Today’s QT comes to us from Coach Rick Schultz, whose answer to a client’s question comprises the tip. Here’s the conversation between the two.
Manuel S. wrote:
Any specific comments or review about the Specialized Power saddle? I read recently that you really like it, and I have one here but I can’t find the correct way to install it. I love the design, but it is always a painful experience!
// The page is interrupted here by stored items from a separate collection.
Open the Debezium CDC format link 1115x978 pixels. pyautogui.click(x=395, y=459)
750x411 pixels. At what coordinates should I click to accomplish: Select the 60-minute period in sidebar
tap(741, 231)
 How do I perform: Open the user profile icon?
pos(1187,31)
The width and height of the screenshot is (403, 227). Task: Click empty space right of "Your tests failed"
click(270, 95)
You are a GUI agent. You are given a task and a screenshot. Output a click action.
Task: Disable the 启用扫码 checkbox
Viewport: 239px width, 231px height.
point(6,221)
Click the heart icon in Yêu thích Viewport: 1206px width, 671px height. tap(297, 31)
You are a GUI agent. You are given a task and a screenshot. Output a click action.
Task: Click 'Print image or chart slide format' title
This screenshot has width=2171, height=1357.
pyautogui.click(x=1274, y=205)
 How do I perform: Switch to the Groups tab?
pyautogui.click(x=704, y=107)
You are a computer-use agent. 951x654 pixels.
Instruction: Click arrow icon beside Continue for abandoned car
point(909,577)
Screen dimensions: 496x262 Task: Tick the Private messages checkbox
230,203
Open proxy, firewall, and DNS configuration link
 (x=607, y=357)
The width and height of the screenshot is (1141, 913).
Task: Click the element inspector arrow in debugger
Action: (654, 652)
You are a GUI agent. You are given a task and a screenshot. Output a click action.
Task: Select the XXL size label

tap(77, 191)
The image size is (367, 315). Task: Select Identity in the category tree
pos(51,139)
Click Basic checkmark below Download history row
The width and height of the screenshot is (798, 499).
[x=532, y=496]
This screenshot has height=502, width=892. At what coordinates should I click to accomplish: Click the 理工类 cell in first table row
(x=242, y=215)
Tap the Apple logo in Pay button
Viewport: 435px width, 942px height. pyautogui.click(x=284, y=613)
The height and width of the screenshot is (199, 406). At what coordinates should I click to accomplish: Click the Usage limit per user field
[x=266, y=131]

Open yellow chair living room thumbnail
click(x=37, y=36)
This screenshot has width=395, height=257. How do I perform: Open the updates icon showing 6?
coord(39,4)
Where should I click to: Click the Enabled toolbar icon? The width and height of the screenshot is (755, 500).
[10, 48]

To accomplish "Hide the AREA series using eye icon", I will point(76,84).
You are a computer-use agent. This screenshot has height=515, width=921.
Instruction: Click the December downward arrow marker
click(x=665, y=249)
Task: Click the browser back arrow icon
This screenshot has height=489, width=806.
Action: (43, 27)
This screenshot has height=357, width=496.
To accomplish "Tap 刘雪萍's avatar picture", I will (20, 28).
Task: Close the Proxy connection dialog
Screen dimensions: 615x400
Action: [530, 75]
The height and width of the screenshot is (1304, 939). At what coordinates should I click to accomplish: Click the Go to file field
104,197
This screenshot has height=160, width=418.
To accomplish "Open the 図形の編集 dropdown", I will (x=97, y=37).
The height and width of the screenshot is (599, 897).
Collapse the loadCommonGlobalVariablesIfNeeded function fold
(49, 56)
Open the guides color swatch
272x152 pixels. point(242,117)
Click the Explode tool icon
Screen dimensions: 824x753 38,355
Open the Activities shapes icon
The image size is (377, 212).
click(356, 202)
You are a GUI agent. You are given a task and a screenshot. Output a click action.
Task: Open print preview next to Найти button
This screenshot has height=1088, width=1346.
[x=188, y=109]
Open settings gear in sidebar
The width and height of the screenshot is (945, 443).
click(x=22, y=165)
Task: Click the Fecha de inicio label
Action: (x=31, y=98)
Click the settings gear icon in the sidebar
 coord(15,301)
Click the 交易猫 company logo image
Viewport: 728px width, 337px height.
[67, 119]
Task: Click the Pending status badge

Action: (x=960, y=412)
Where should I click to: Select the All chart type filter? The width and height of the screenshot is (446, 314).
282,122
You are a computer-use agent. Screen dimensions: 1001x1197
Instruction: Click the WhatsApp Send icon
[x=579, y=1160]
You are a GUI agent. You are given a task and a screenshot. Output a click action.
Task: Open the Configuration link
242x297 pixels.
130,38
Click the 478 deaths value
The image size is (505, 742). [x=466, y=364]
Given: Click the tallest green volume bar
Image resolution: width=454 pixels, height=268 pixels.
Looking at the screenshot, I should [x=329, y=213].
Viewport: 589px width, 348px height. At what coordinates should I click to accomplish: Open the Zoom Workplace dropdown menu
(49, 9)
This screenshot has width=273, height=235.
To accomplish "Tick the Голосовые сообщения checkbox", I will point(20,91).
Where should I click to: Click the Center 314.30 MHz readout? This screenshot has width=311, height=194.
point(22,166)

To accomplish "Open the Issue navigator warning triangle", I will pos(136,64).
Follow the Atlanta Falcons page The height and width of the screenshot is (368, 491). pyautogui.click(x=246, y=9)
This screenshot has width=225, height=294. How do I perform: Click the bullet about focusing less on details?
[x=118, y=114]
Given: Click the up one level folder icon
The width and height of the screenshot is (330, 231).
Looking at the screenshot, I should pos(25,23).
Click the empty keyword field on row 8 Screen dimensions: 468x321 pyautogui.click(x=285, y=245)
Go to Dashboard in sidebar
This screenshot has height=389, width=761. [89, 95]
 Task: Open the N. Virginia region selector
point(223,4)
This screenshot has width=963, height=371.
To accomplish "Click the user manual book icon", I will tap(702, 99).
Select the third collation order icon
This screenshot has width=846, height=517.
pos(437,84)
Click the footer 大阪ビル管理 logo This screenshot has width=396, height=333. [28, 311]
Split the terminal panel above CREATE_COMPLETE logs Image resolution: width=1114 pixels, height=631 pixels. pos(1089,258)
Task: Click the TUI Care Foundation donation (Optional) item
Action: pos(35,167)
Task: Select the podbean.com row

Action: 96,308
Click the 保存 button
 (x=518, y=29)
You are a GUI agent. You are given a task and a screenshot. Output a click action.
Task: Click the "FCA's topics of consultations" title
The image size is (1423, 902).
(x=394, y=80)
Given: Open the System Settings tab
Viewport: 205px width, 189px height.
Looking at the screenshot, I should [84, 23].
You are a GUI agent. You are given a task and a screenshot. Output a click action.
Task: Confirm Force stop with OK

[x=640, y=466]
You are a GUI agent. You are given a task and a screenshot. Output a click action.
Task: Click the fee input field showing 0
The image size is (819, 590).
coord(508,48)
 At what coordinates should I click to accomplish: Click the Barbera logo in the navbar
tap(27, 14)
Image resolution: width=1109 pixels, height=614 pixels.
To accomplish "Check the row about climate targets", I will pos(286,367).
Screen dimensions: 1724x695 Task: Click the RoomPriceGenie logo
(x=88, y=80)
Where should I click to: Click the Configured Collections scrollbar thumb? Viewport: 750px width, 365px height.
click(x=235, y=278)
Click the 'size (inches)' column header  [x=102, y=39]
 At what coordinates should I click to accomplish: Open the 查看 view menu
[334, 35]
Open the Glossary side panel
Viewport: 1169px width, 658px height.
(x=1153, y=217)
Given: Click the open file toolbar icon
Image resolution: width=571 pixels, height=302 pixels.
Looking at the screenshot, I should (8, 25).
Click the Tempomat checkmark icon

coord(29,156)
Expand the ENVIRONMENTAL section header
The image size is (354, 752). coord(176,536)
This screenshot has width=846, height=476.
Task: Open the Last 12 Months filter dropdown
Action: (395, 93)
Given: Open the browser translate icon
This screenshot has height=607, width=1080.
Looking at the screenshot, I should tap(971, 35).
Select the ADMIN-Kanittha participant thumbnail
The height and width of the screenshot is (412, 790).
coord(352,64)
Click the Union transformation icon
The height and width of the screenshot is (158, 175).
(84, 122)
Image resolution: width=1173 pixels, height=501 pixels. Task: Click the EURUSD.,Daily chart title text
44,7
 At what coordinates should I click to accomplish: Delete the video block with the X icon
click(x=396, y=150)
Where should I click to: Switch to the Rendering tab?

Thank you in advance for your help.
Coach Schultz replied:
One trick is to find out where your sit bones contact the rear of the saddle. Take a level and place one end of level on the point where one of your sit bones contact the rear of the saddle and lay the front of the level across the front tip of saddle. Adjust the saddle so that it is level or slightly nose down. Use that as a starting point.
Manuel S. wrote back:
I did it as you told me and that did the trick! I finally found the sweet spot for this saddle. 41 miles this morning with no discomfort.
Thank you, thank you!
Coach Rick Schultz is an avid cyclist who trains, races and coaches in Southern California. Rick is an engineer by trade, and in addition to being a coach, he’s a bike fitter and prolific product reviewer. He’s the author of Stretching & Core Strengthening for the Cyclist and Bike Fit 101: Your Toolset for a Great Bike Fit in the RBR eBookstore. Check his product reviews website, www.biketestreviews.com, and his coaching site, www.bikefitnesscoaching.com. Click to read Rick’s full bio.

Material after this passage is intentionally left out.